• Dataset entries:

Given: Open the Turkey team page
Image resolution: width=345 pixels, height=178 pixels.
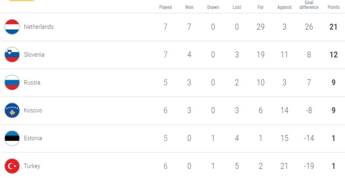Looking at the screenshot, I should point(32,166).
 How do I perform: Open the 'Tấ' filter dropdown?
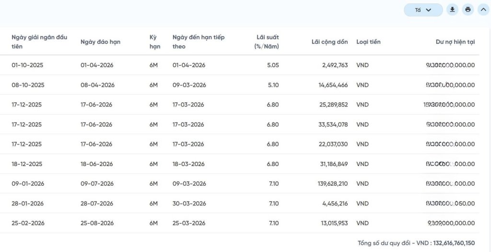tap(423, 10)
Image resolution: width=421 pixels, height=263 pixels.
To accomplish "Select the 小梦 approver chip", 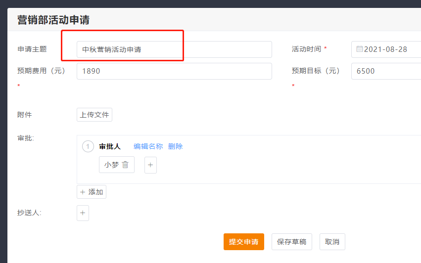I will [x=112, y=165].
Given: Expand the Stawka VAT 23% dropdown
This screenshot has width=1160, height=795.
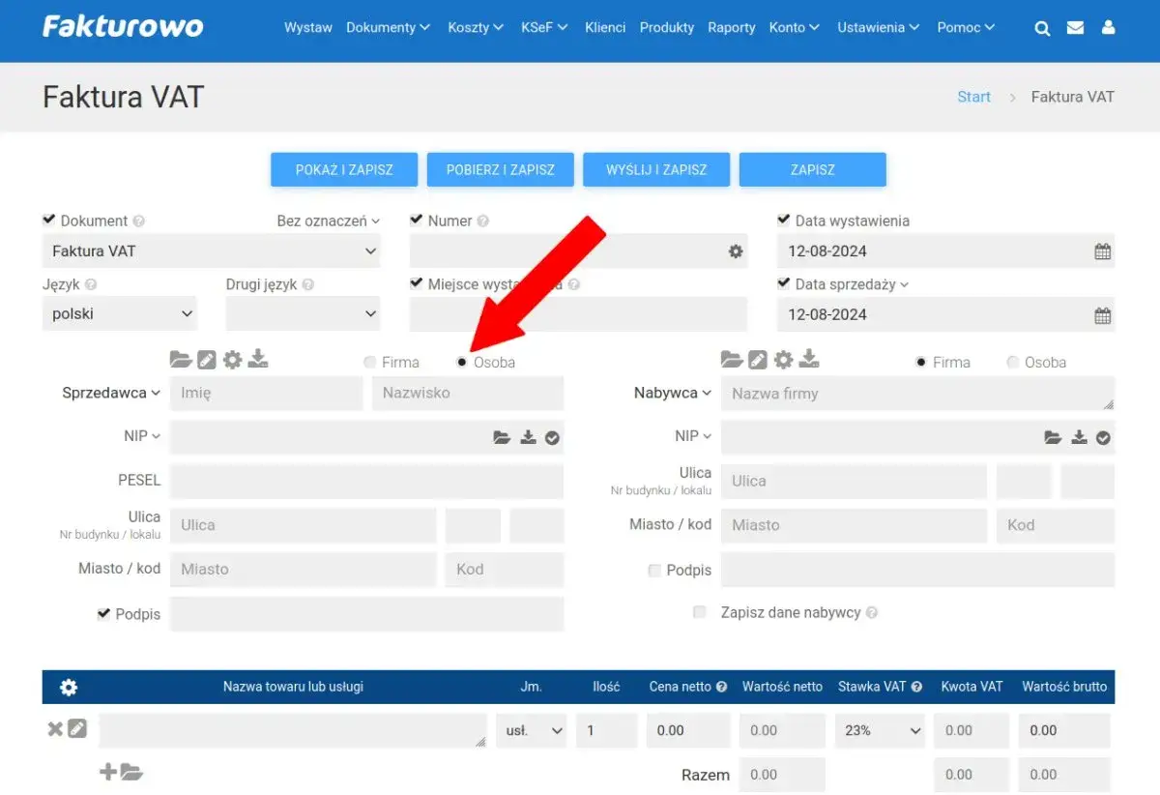Looking at the screenshot, I should [x=879, y=731].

• Directions for this task:
Copy each line of the entries in which the string "Given" is found.

• Finished task:
Given: Open the Turkey team page
Given: Expand the Stawka VAT 23% dropdown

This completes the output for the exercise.